Testing

The Data Packet includes a comprehensive testing suite to ensure reliability and maintainability.

Test Structure

The test suite is organized into several modules, each focusing on a specific component:

Core Tests: - test_core/test_config.py: Configuration management tests - test_core/test_exceptions.py: Exception handling tests - test_core/test_logging.py: Logging system tests

Generation Tests: - test_generation/test_script.py: AI script generation tests - test_generation/test_audio.py: TTS audio generation tests - test_generation/test_rss.py: RSS feed generation tests

Sources Tests: - test_sources/test_base.py: Base article source tests - test_sources/test_wired.py: Wired.com source tests - test_sources/test_techcrunch.py: TechCrunch source tests

Workflow Tests: - test_workflows/test_podcast.py: End-to-end pipeline tests

Utilities Tests: - test_utils/test_s3.py: AWS S3 storage tests - test_cli.py: Command-line interface tests

Test Framework

The package uses Python’s built-in unittest framework with the following patterns:

  • Test Classes: Each component has a dedicated test class inheriting from unittest.TestCase

  • Setup Methods: setUp() methods create mock dependencies and test data

  • Mock Objects: Extensive use of unittest.mock for isolating components

  • Assertions: Standard unittest assertions (assertEqual, assertIn, etc.)

Running Tests

Using Python Directly

# Run all tests
python -m unittest discover tests -v

# Run specific test
python -m unittest tests.test_core.test_config.TestConfig.test_initialization -v

Test Coverage

The test suite achieves comprehensive coverage:

  • 231 Total Tests: Covering all major functionality with 100% pass rate

  • Core: 45+ tests covering configuration, exceptions, and logging

  • Generation: 60+ tests covering AI script generation, TTS audio, and RSS feeds

  • Sources: 50+ tests covering article collection from multiple news sources

  • Workflows: 35+ tests covering end-to-end pipeline orchestration

  • Utilities: 25+ tests covering S3 storage and HTTP handling

  • CLI: 15+ tests covering command-line interface and argument parsing

Key Testing Patterns

Mock Usage

Tests extensively use mocking to isolate components:

def setUp(self):
    self.scraper = WiredArticleScraper()
    self.scraper.rss_client = Mock()
    self.scraper.http_client = Mock()
    self.scraper.extractor = Mock()

    # Configure mock returns
    self.scraper.rss_client.get_latest_article_url.return_value = "https://example.com"
    self.scraper.extractor.extract.return_value = self.sample_article_data

Error Testing

Error conditions are thoroughly tested:

def test_http_error_handling(self):
    self.client.session.get.side_effect = requests.exceptions.Timeout()

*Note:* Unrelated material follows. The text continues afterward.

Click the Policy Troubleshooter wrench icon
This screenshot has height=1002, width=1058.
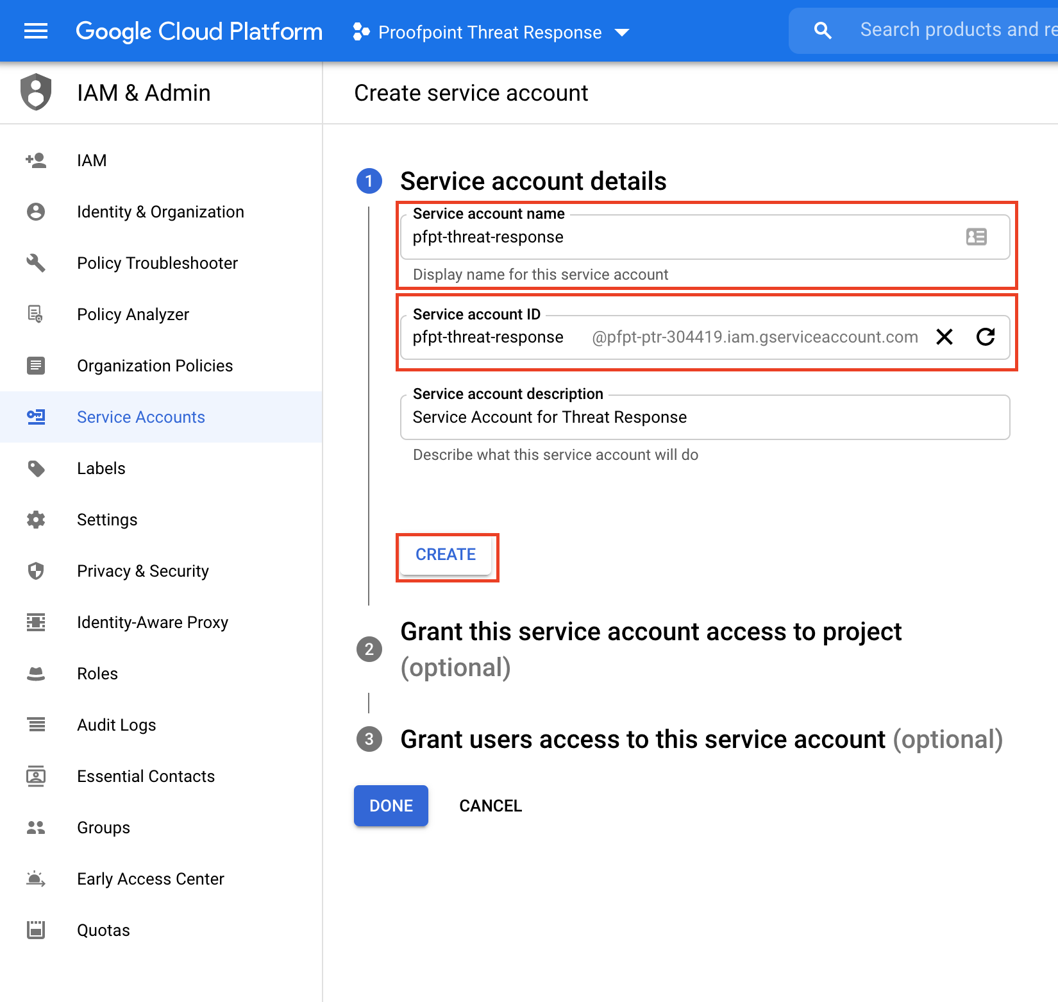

    with self.assertRaises(RuntimeError) as cm:
        self.client.get_page("https://example.com")

    self.assertIn("timeout", str(cm.exception).lower())

Sample Data

Shared test data is defined in conftest.py:

SAMPLE_ARTICLE_HTML = """
<!DOCTYPE html>
<html>
<head><title>Test Article | WIRED</title></head>
<body>
    <article><p>Test content</p></article>
</body>
</html>
"""

Test Categories

Unit Tests

  • Models: Data validation, serialization, edge cases

  • Clients: HTTP requests, RSS parsing, timeout handling

  • Extractors: HTML parsing, fallback methods, malformed content

  • Individual Methods: Each public method has dedicated tests

Integration Tests

  • End-to-End Flows: Complete scraping workflows

  • Component Integration: How modules work together

  • Real-world Scenarios: Handling actual webpage structures

CLI Tests

  • Argument Parsing: Valid and invalid command combinations

  • Output Formatting: JSON and text output verification

  • Error Handling: Network errors, invalid URLs

  • Process Management: Signal handling, exit codes

Best Practices

Writing New Tests

When adding new functionality:

  1. Create Test First: Write tests before implementation (TDD)

  2. Use Descriptive Names: Test method names should describe the scenario

  3. Test Edge Cases: Include error conditions and boundary values

  4. Mock External Dependencies: Isolate the code under test

  5. Verify All Paths: Test both success and failure scenarios

Example Test Structure:

class TestNewFeature(unittest.TestCase):
    def setUp(self):
        """Set up test fixtures."""
        # Create mocks and test data

    def test_successful_operation(self):
        """Test normal operation with valid input."""
        # Arrange, Act, Assert

    def test_error_handling(self):
        """Test error handling with invalid input."""
        # Test exception scenarios

    def test_edge_cases(self):
        """Test boundary conditions."""
        # Test limits and edge cases

Continuous Integration

Tests are automatically run on:

  • Pre-commit: Before code commits

  • Pull Requests: Before merging changes

  • Release Builds: Before creating packages

The CI pipeline includes:

  • Type Checking: mypy validation

  • Code Formatting: black and isort verification

  • Test Execution: Full test suite

  • Coverage Reporting: Minimum coverage thresholds